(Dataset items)
+++

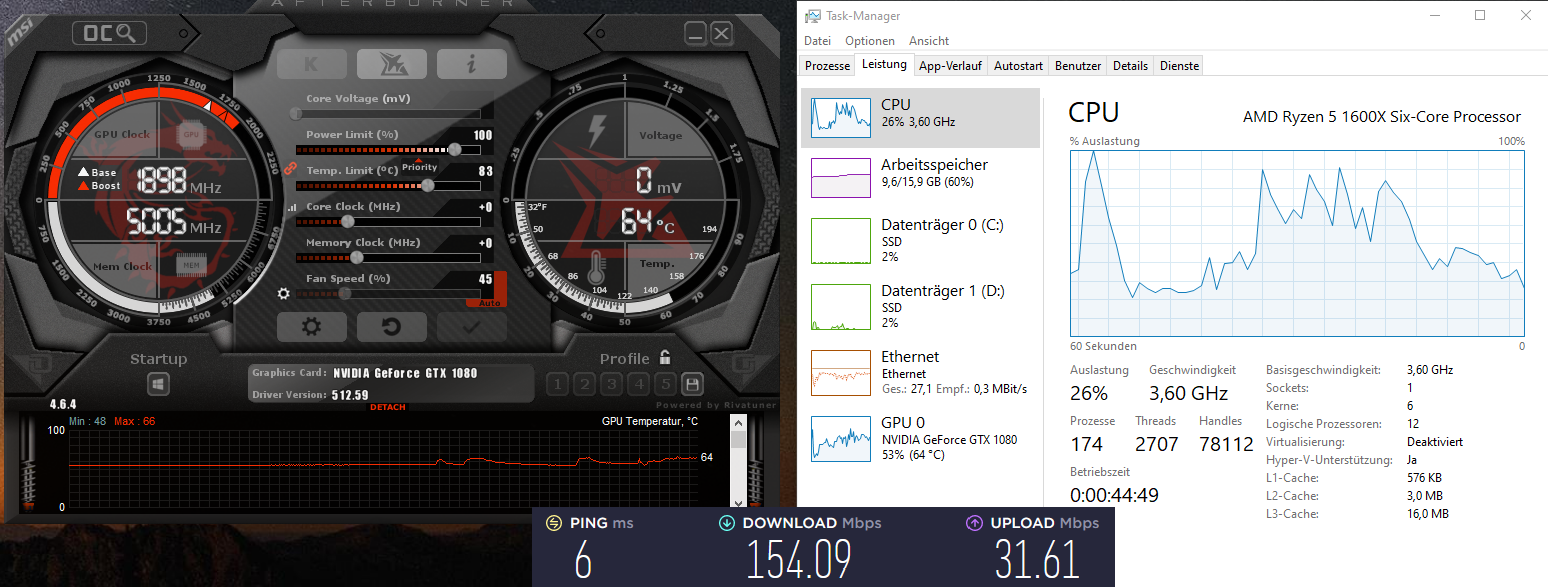
Task: Open Afterburner settings gear
Action: click(311, 327)
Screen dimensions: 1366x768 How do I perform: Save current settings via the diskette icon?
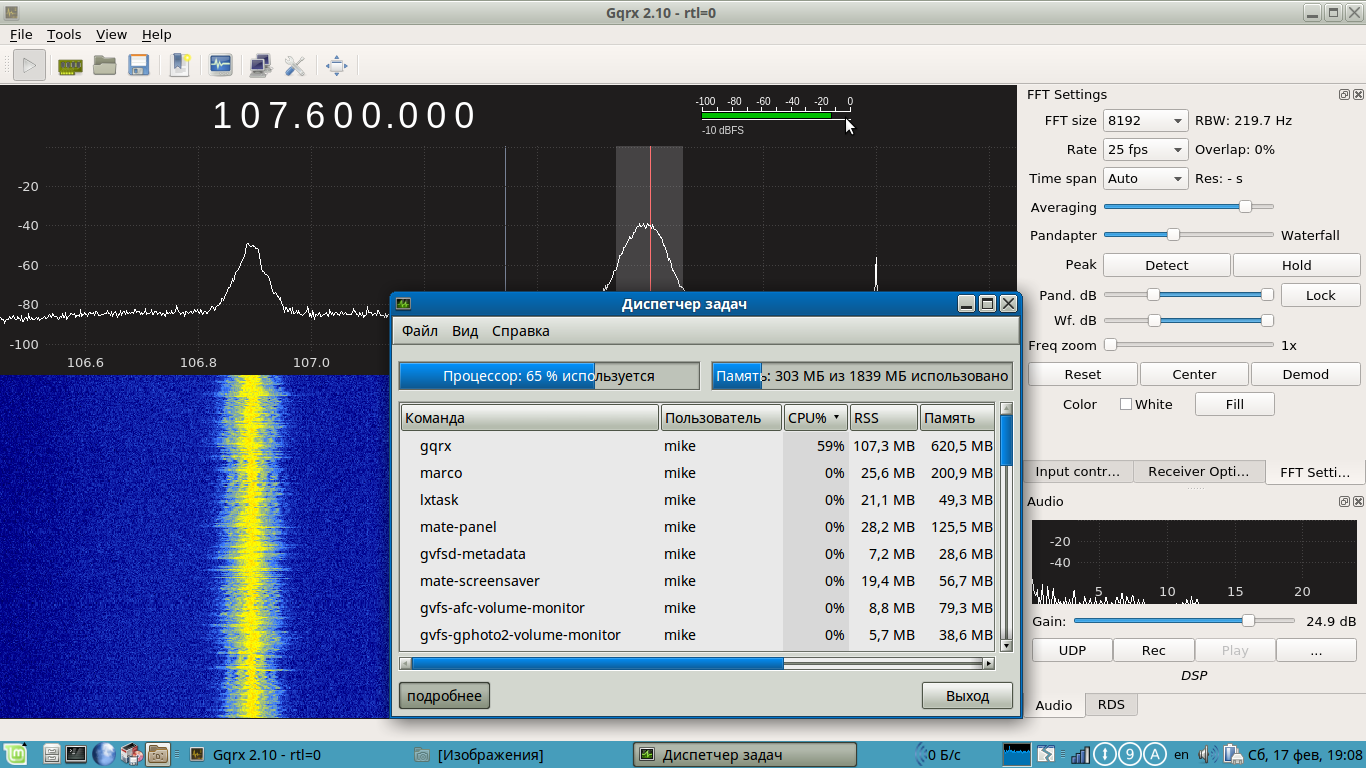[x=139, y=65]
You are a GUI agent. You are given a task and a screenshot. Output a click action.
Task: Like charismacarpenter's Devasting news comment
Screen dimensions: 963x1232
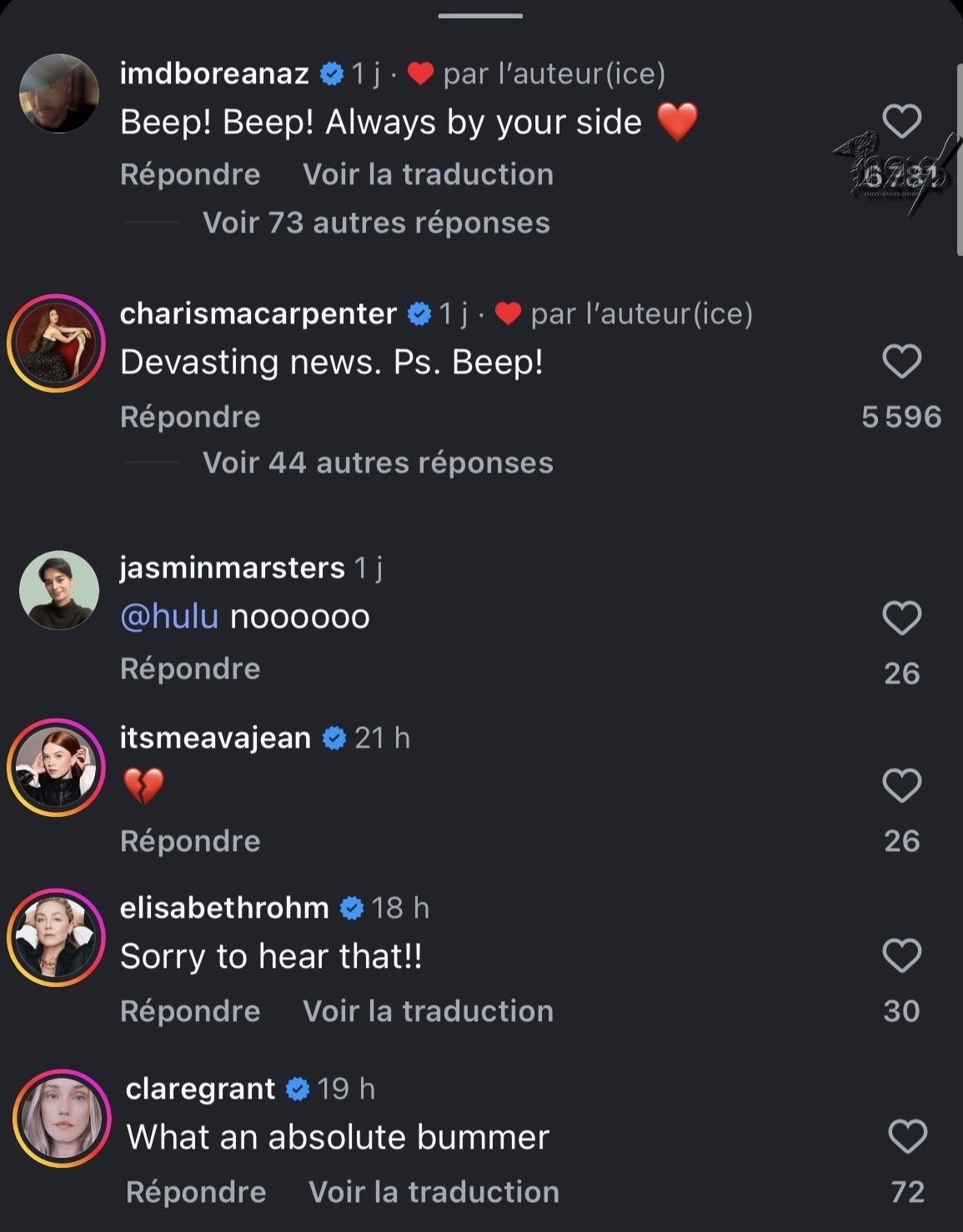[x=901, y=362]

+++

◆ To do
Can you arrange every line of the items above as a Markdown table with the columns "Number" and "Entry", skipping blank lines and leaving out the pictures?

◆ Output of the exercise
| Number | Entry |
|---|---|
| 1 | Task: Open Afterburner settings gear |
| 2 | Action: click(311, 327) |
| 3 | Screen dimensions: 1366x768 How do I perform: Save current settings via the diskette icon? |
| 4 | [x=139, y=65] |
| 5 | You are a GUI agent. You are given a task and a screenshot. Output a click action. |
| 6 | Task: Like charismacarpenter's Devasting news comment |
| 7 | Screen dimensions: 963x1232 |
| 8 | [x=901, y=362] |